## Stored dataset items:
-- Opening Marker --

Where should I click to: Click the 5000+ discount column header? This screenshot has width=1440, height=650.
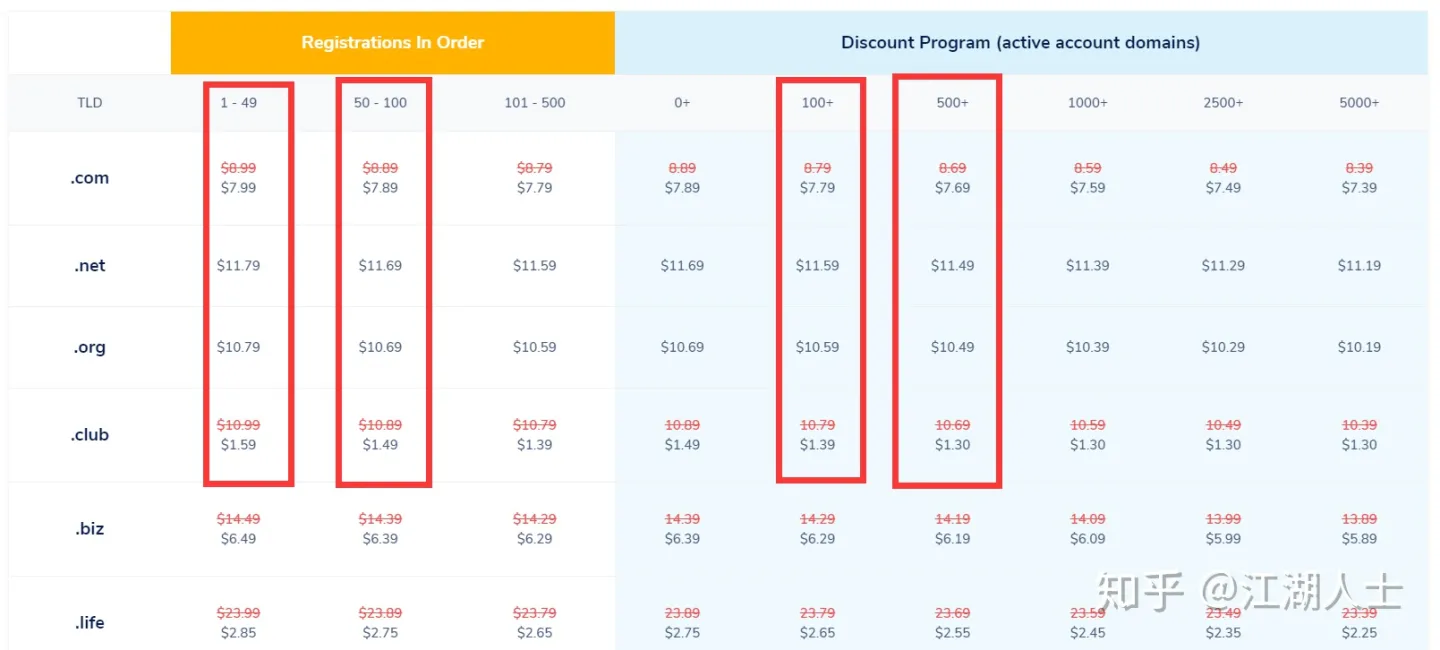(1359, 103)
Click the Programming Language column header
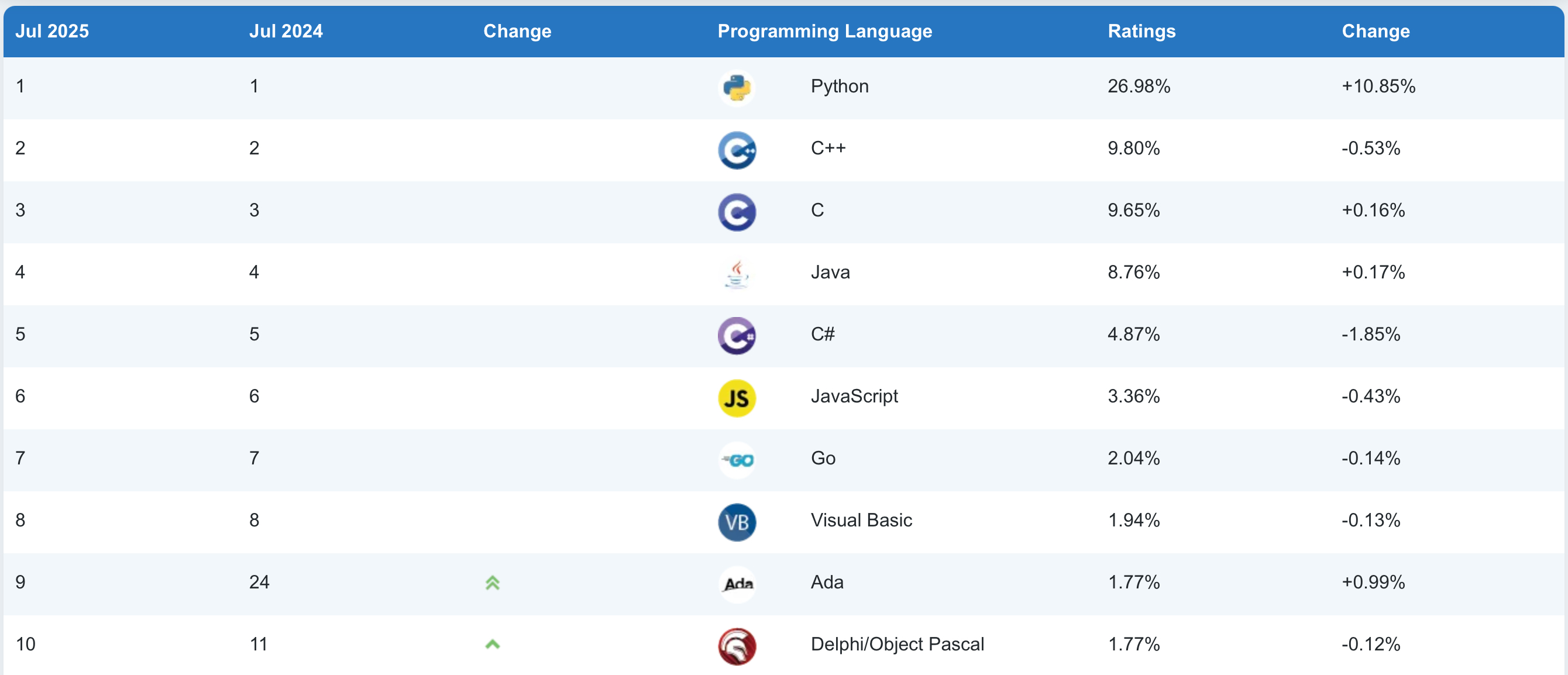The width and height of the screenshot is (1568, 675). coord(825,31)
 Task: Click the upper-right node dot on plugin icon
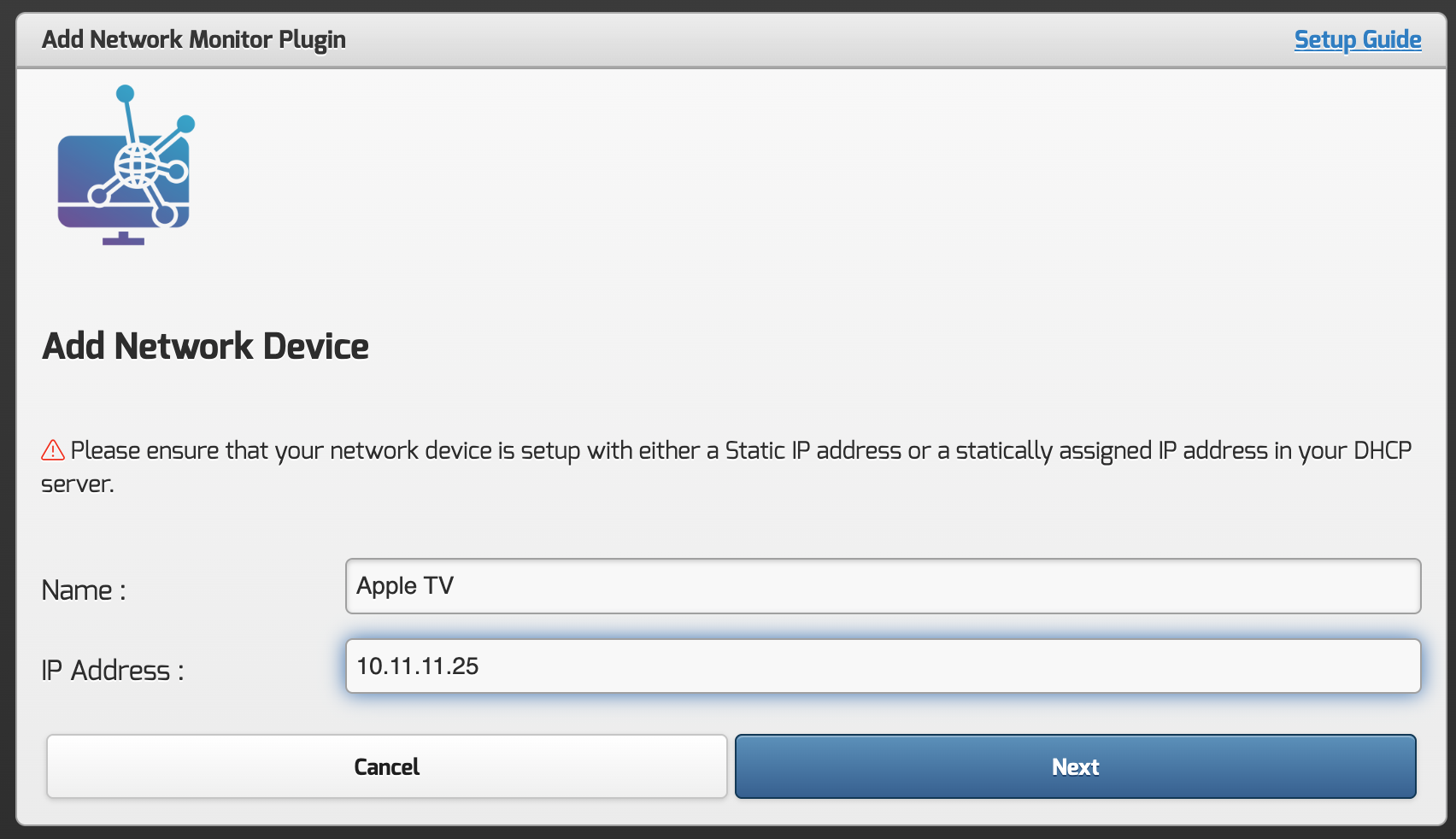[x=185, y=125]
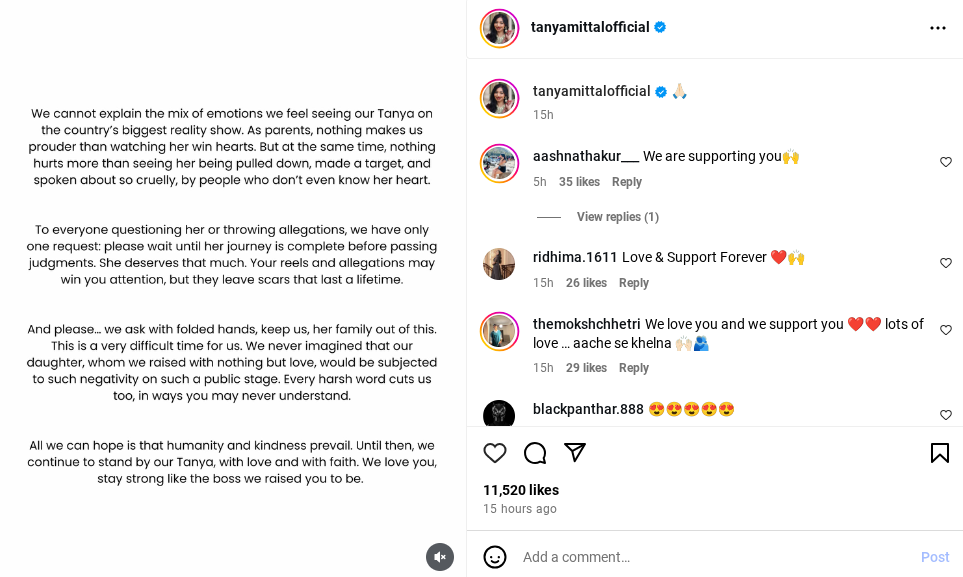Open the more options three-dot menu
963x577 pixels.
(x=937, y=28)
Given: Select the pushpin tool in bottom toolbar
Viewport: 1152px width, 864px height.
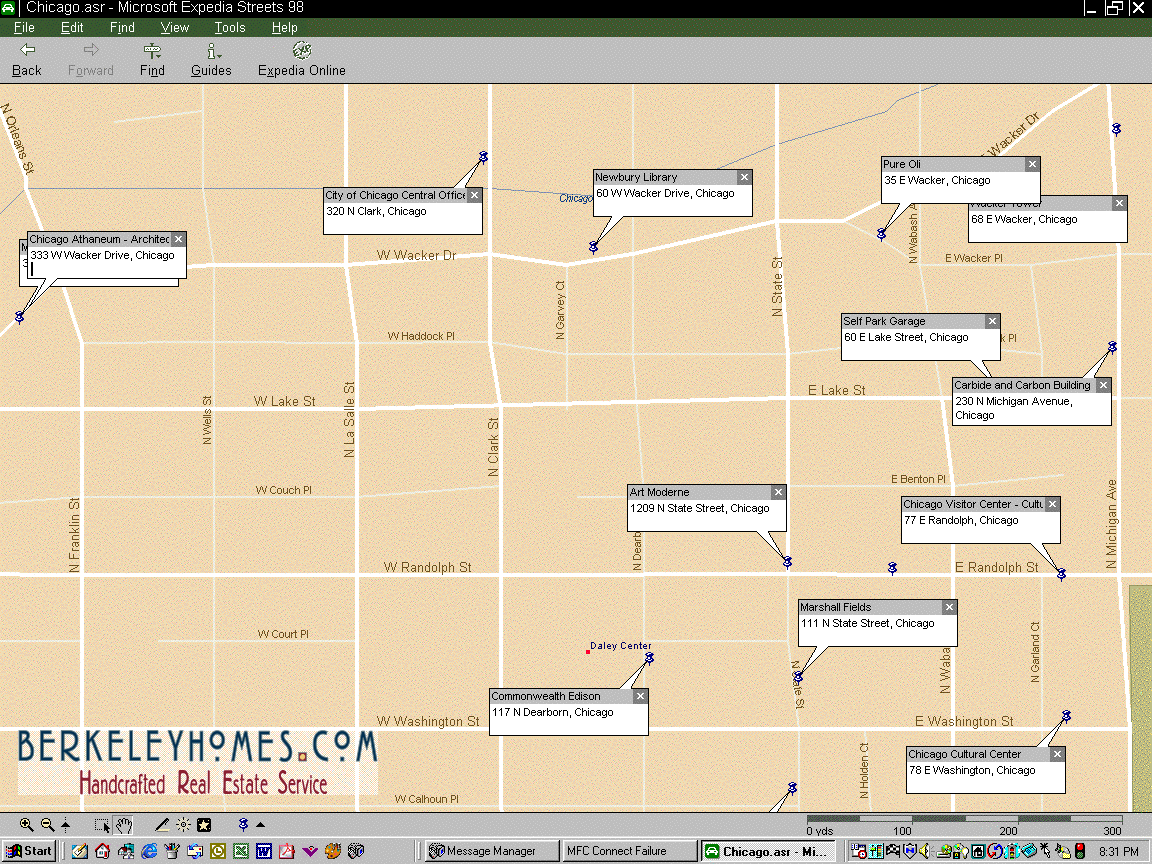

-- Closing Marker --

## Exercise instructions:
Output the entries exactly as they appear, with no pictures included.

## Response to this task:
Where should I click to: Click the 5000+ discount column header? This screenshot has width=1440, height=650.
(1359, 103)
Click the Programming Language column header
The width and height of the screenshot is (1568, 675). coord(825,31)
 Task: Click the upper-right node dot on plugin icon
[x=185, y=125]
Open the more options three-dot menu
963x577 pixels.
(x=937, y=28)
Given: Select the pushpin tool in bottom toolbar
Viewport: 1152px width, 864px height.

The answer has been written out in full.